Une œuvre hautement adaptable
Cette caractéristique est également très séduisante pour les scénaristes de séries télé. « La multiplicité de narrateurs du format polyphonique est très utile. On peut subdiviser en plusieurs perceptions l’intrigue, donc on peut re-narativiser avec plusieurs points de vue », explicite la docteure en littérature.
Outre les personnages complexes que sont Valmont, Merteuil, Rosemonde, Tourvel ou Gercourt, ce qui les lie les uns aux autres offre également une matière idéale pour une adaptation sur grand ou petit écran. « C’est le combo parfait de manipulation, de sexe mais aussi de violence psychologique, le tout en costumes d’époque, alors pourquoi s’en priver ? » interroge Bahia Dalens.
« Le créneau relation toxique marche bien à l’écran. Et c’est d’ailleurs présent aussi entre les personnages et les spectateurs. Car on tombe sous leur charme malgré leurs traits toxiques très ouverts. C’est très facile de faire des plots twists avec ce bouquin » affirme-t-elle. Un aspect dont pourront se rendre compte les téléspectateurs en visionnant les premiers épisodes de Merteuil sur HBO Max, qui offrent notamment à Vincent Lacoste l’un de ses rôles les plus ambivalents et les plus savoureux.
Pour la chercheuse, les thématiques restent par ailleurs d’actualité malgré les 243 ans qui séparent Merteuil de la sortie des Liaisons Dangereuses. « Ce qui aurait pu poser problème, c’est la représentation des femmes. Mais Laclos avait cette capacité à mettre en perspective le comportement des femmes et leur choix unique entre la sainte et la putain, et de le critiquer. Et ça n’a pas mal vieilli comme ça aurait pu », affirme-t-elle.
La rédemption de la marquise de Merteuil
Quand à ce que cette nouvelle adaptation (libre) a de différent, c’est son héroïne. Pour la docteure en littérature, c’est une évidence. « Je me demandais pourquoi ça n’avait pas été fait avant, pointe Bahia Dalens. Dans la lettre 81, Merteuil explique comment elle en est arrivée là, son rapport à la séduction, aux hommes. Il y avait du pathos un peu monstrueux dans le film avec Glenn Close. Mais jusque-là aucune adaptation n’avait poussé le côté tragique du personnage. »
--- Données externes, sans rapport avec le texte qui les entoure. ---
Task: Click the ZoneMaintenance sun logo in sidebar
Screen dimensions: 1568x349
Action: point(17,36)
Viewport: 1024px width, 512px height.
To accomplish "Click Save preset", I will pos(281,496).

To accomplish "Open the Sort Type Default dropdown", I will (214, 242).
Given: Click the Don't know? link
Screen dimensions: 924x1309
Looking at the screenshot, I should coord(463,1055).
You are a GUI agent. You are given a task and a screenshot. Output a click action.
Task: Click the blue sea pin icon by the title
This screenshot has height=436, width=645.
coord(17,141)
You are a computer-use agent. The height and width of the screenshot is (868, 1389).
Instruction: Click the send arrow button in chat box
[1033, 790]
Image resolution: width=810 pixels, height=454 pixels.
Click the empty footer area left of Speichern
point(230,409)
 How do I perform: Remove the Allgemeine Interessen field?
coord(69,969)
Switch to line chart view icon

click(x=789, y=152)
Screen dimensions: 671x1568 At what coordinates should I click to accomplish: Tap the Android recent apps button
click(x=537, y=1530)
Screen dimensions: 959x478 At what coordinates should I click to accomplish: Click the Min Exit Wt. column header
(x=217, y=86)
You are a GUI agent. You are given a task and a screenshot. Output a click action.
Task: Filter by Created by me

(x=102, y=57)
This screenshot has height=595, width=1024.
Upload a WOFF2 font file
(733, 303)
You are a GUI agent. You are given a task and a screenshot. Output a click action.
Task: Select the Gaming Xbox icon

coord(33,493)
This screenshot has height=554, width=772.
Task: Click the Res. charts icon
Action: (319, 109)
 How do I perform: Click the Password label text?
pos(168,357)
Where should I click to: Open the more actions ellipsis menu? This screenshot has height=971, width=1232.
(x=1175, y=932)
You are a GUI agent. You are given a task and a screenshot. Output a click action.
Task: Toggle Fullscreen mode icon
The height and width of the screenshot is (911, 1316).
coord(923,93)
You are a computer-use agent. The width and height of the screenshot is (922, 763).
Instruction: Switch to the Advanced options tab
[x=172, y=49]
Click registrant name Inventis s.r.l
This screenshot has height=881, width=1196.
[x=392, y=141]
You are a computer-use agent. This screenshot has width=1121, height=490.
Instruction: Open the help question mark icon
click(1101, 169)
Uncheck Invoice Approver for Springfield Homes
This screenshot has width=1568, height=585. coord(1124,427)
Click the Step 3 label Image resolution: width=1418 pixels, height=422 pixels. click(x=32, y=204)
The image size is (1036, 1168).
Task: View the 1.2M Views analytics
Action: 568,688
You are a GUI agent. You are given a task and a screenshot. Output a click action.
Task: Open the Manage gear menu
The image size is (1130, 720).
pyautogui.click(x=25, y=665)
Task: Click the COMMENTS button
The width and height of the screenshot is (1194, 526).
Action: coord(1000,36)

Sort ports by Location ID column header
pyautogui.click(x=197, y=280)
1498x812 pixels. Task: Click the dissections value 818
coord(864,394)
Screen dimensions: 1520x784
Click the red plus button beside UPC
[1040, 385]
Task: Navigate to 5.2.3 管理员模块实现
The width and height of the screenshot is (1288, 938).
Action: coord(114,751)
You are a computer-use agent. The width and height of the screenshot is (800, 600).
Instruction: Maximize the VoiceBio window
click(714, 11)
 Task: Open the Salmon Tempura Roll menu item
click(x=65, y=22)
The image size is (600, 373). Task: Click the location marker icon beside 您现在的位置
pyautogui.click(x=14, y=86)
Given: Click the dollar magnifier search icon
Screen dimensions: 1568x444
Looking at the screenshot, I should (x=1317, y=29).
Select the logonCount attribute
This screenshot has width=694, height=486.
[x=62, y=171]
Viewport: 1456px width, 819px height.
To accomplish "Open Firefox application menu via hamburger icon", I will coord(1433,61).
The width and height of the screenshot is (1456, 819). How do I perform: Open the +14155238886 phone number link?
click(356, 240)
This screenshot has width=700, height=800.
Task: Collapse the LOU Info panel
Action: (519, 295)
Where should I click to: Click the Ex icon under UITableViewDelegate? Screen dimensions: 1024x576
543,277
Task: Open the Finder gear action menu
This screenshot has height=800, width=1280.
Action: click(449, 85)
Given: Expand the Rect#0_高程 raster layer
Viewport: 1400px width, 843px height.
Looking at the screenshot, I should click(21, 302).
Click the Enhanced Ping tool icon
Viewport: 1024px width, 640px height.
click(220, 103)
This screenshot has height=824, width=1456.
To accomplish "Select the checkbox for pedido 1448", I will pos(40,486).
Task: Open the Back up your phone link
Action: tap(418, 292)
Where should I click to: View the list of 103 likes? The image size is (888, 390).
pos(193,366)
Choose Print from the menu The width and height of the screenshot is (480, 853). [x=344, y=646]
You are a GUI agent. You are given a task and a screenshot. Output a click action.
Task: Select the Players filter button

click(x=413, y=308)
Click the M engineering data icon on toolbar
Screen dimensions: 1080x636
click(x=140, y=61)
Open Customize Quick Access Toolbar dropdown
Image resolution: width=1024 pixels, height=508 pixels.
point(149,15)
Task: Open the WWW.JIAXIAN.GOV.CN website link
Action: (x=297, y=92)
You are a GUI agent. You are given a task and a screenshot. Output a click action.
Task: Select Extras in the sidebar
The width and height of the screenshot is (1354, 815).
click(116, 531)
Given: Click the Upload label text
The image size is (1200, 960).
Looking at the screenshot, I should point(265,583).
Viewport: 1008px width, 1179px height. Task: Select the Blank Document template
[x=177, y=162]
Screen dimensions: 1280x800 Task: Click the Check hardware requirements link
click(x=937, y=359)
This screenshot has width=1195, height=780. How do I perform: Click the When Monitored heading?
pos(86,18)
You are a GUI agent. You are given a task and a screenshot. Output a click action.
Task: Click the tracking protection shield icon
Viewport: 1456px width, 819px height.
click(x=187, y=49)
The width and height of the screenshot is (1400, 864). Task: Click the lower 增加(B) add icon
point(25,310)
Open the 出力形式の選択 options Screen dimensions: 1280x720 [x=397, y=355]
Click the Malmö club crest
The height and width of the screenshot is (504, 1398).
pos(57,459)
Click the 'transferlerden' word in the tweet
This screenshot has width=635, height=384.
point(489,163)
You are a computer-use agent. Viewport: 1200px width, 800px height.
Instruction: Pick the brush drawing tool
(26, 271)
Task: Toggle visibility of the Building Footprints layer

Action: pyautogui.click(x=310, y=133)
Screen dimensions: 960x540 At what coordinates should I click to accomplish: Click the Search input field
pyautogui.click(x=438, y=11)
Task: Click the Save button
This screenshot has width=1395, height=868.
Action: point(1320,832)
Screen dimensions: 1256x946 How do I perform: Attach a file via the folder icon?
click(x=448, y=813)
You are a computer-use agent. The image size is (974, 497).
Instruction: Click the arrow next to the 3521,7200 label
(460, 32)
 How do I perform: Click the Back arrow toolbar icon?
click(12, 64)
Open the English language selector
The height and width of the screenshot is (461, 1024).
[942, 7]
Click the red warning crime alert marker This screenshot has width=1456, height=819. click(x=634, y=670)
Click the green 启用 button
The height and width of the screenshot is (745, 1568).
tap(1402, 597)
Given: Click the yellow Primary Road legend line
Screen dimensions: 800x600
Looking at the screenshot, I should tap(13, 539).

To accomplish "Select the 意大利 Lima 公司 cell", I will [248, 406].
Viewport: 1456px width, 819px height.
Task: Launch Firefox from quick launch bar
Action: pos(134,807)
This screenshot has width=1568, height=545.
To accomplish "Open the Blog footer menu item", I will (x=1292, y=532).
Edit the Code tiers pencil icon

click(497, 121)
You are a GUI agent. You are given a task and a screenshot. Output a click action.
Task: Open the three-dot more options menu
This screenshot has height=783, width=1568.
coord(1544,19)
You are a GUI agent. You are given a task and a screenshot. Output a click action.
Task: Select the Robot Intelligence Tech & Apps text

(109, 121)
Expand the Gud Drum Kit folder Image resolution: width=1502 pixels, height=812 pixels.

Merteuil suit la jeune Isabelle (Anamaria Vartolomei) avant et après qu’elle ne prenne le nom de son mari, le marquis de Merteuil. Après avoir été trahie par Valmont (Vincent Lacoste), elle décide de suivre les conseils de la tante de ce dernier Madame de Rosemonde (Diane Kruger) pour se faire une place à la cour de Louis XV, usant pour cela de séduction, de manipulation et de trahison, presque sans état d’âme. « Cette nouvelle série a tout d’un roman d’apprentissage classique du 19e, mais au féminin. Racine disait “Les héros tragiques ne sont ni tout à fait coupables, ni tout à fait innocents”. C’est précisément Merteuil », conclut Bahia Dalens.